Cessation from Smoking Improves Innate Host Defense and Clearance of Experimentally Inoculated Nasal Staphylococcus aureus

• Published in: Infection and immunity Vol. 86; no. 4
• Main Authors: Cole, Amy L., Schmidt-Owens, Mary, Beavis, Ashley C., Chong, Christine F., Tarwater, Patrick M., Schaus, James, Deichen, Michael G., Cole, Alexander M.
• Format: Journal Article
• Language: English
• Published: United States American Society for Microbiology 01.04.2018
• Subjects: Host Response and Inflammation; nasal carriage; smoking cessation; humans; Staphylococcus aureus; host defense; experimental colonization
• ISSN: 0019-9567; 1098-5522; 1098-5522
• DOI: 10.1128/IAI.00912-17

Staphylococcus aureus nasal carriage is transient in most humans and usually benign, but dissemination of S. aureus to extranasal sites causes the majority of clinical infections, and S. aureus is a major cause of serious infections in the United States.

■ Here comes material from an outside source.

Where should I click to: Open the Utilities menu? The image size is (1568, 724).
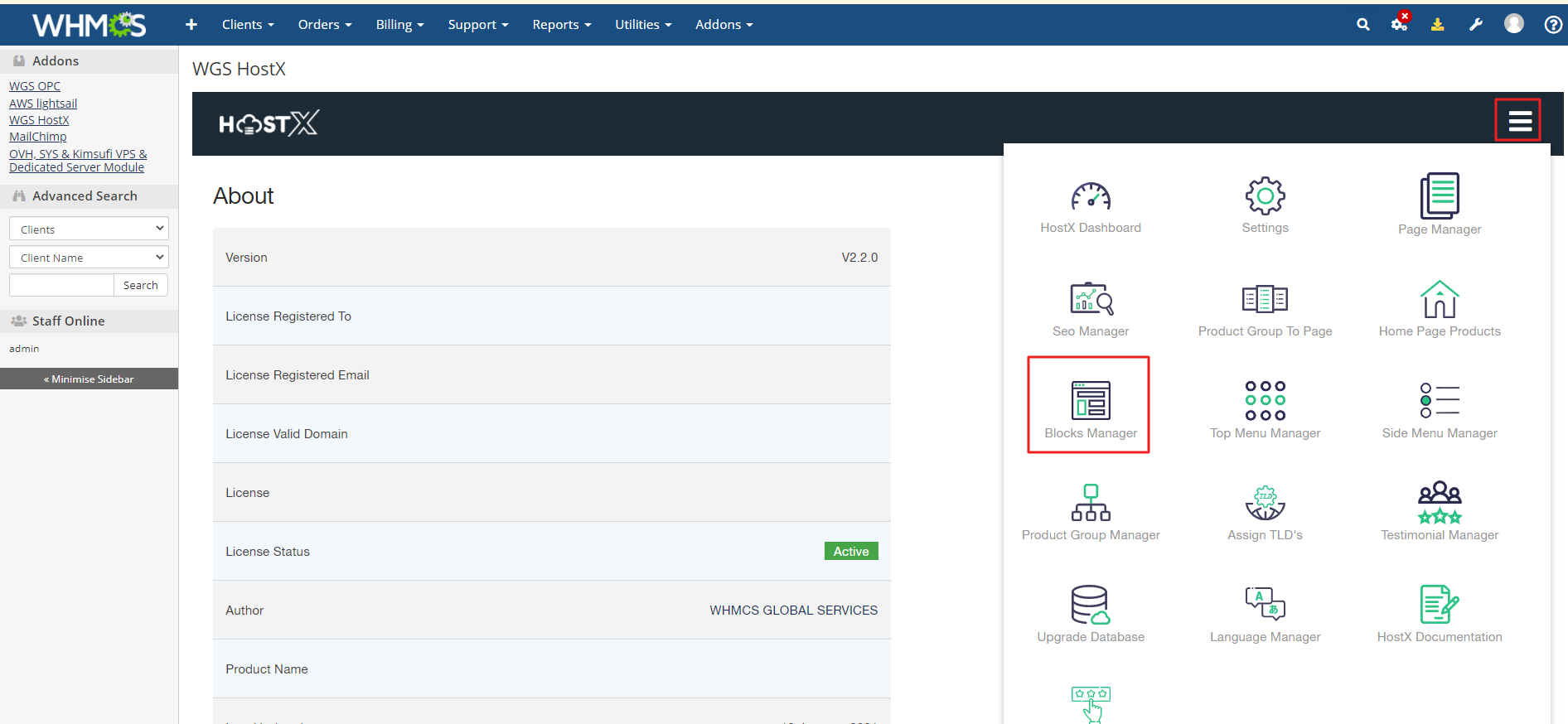click(x=642, y=25)
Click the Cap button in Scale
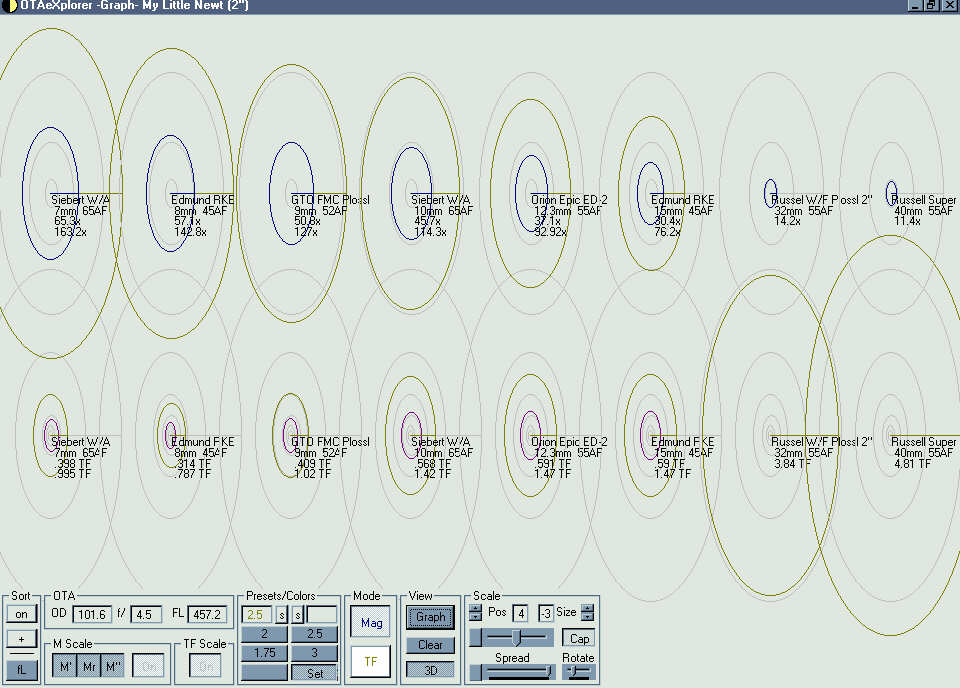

A better understanding of innate nasal decolonization mechanisms is urgently needed, as are relevant models for studying S. aureus clearance. Here, we screened a population of healthy smokers for nasal S. aureus carriage and compared the participants' abilities to clear experimentally applied nasal S. aureus before and after completion of a smoking cessation program. We determined that cigarette smoking increases the mean nasal S. aureus load (2.6 × 10 4 CFU/swab) compared to the load observed in healthy nonsmokers (1.7 × 10 3 CFU/swab) and might increase the rate of S. aureus nasal carriage in otherwise-healthy adults: 22 of 99 smokers carried S. aureus at the screening visit, while only 4 of 30 nonsmokers screened positive during the same time period. Only 6 of 19 experimental inoculation studies in active smokers resulted in S. aureus clearance within the month of follow-up, while in the cessation group, 6 of 9 subjects cleared nasal S. aureus and carriage duration averaged 21 ± 4 days. Smoking cessation associated with enhanced expression of S. aureus -associated interleukin-1β (IL-1β) and granulocyte colony-stimulating factor (G-CSF) in nasal fluids. Participants who failed to clear S. aureus exhibited a higher nasal S. aureus load and elevated nasal interleukin-1 receptor antagonist (IL-1RA) expression at the preexperiment study visits. We conclude that smokers exhibit higher S. aureus loads than nonsmokers and that innate immune pathways, including G-CSF expression and signaling through the IL-1 axis, are important mediators of nasal S. aureus clearance.